Beginnen wij met de symmetrische. Uitgaande van een enkelvoudig lichaam kan men denken, dat het hoofdgedeelte eene splijting ondergaat. Op een enkelvoudigen romp zit dan, bij een geringen graad van verdubbeling, een hoofd met een te breeden, z. g. doggenneus, dan met 3 of 4 oogen en ooren, 2 neuzen, een z. g. diprosopus. Gaat de verdubbeling verder, dan verschijnen twee hoofden op één romp, dicephalus. Schrijdt het proces van verdubbeling nog verder voort, dan verschijnt eerst een derde arm, dan een vierde arm, de romp wordt verdubbeld, vervolgens treedt een derde been tusschen de twee beenen of eindelijk een vierde been, en aan het einde van de rij kan men twee geheel gescheiden individuen krijgen, de eeneiige tweelingen. Doch ook aan het achtereinde van het lichaam kan men zich eene splijting denken, terwijl het hoofdeinde enkelvoudig is. De vorm van het dubbelmonstrum zal ook dan van den graad van verdubbeling afhangen, en tusschen een vorm, waar niet anders wordt waargenomen dan eene gedeeltelijke of geheele verdubbeling van de beenen met een enkelvoudigen romp en hoofd, en eene verdubbeling, waarbij alleen het hoofd nog min of meer enkelvoudig is en het geheele lichaam verdubbeld, bestaan allerlei overgangen. Denkt men zich nu eene splijting, die zoowel boven als beneden begint, dan zullen de beide lichamen alleen in het midden samenhangen.

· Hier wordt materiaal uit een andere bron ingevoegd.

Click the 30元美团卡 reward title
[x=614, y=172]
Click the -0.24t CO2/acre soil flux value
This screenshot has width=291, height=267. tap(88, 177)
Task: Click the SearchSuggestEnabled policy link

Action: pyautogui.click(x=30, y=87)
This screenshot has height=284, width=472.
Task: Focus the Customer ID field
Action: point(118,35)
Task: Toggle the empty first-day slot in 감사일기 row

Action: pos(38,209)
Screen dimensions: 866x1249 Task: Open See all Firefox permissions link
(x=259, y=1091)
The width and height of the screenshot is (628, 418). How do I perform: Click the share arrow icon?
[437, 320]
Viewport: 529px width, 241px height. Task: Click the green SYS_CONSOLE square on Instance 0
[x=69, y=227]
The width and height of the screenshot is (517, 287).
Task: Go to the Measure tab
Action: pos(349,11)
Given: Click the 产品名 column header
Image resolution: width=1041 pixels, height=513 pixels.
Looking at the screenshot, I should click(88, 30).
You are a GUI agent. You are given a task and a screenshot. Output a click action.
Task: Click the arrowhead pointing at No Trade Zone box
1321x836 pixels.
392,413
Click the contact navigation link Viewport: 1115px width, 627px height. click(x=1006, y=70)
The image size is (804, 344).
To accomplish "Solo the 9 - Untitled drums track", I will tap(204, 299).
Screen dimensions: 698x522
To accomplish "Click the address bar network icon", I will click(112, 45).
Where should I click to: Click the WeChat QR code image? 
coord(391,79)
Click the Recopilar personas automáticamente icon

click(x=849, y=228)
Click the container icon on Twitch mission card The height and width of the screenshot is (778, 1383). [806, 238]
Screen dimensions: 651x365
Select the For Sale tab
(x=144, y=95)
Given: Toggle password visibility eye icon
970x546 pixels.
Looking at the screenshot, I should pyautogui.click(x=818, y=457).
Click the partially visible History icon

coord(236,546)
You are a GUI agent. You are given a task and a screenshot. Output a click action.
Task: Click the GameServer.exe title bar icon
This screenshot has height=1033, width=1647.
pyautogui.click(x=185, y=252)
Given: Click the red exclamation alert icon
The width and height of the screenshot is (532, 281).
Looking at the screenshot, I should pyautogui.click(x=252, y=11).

Deze samenhang kan zóó zijn, dat de gezichten naar elkaar toegekeerd zijn, of zóó, dat de twee deelen eenzelfden kant uitzien. Is de samenhang gering, dan spreekt men van Siameesche tweelingen. Bij asymmetrische d. zijn de twee deelen niet even groot; gewoonlijk bestaat zelfs een zeer aanmerkelijk verschil tusschen beide, zoodat het eene gedeelte min of meer als een aanhangsel, parasiet genoemd, aan het andere, dat dan autosiet heet, verbonden is. — Het spreekt vanzelf, dat d. door hun opvallend uiterlijk reeds van de vroegste tijden af de aandacht tot zich getrokken hebben en dat men er eene verklaring voor heeft willen geven. Begrijpelijkerwijze staan deze verklaringen in nauw verband met de opvattingen, die men omtrent natuurverschijnselen in het algemeen koesterde. In de Oudheid werden de misvormingen in het algemeen door onderzoekers als Demokritos, Empedokles, Galenus, verklaard uit afwijkingen in het zaad, te groote warmte in de baarmoeder, vergroeiing, enz. In de Middeleeuwen is aan deze en dergelijke opvattingen niet veel toegevoegd, eerst de ontwikkeling van de natuurwetenschappen kon de studie der misvormingen verder brengen.
Aan Harvey dankt men de eerste wetenschappelijke theorie daaromtrent, die hij opstelde op grond van zijne waarnemingen aan het kippenei. Eerst langzamerhand heeft zich de leer der dubbelmonstra en der misvormingen in het algemeen kunnen ontwikkelen tegelijk met de uitbreiding der kennis van de normale ontwikkeling. Voor deze wetenschap is zij van groot belang geworden, omdat men een groot aantal misvormingen, ook dubbelmonstra, langs proefondervindelijken weg heeft leeren verwekken. Het zijn juist die proeven, welke ten doel hebben de oorzaken op te sporen, die tot het ontstaan van dubbelmonstra leiden. Al kan men nog zeer weinig daaromtrent zeggen, zoo weet men toch wel, dat het optreden in een zeer vroeg stadium van de ontwikkeling valt, dat zij uit een enkel ei ontstaan, welk ei meer aanlegmateriaal in zich moet herbergen als een normaal ei.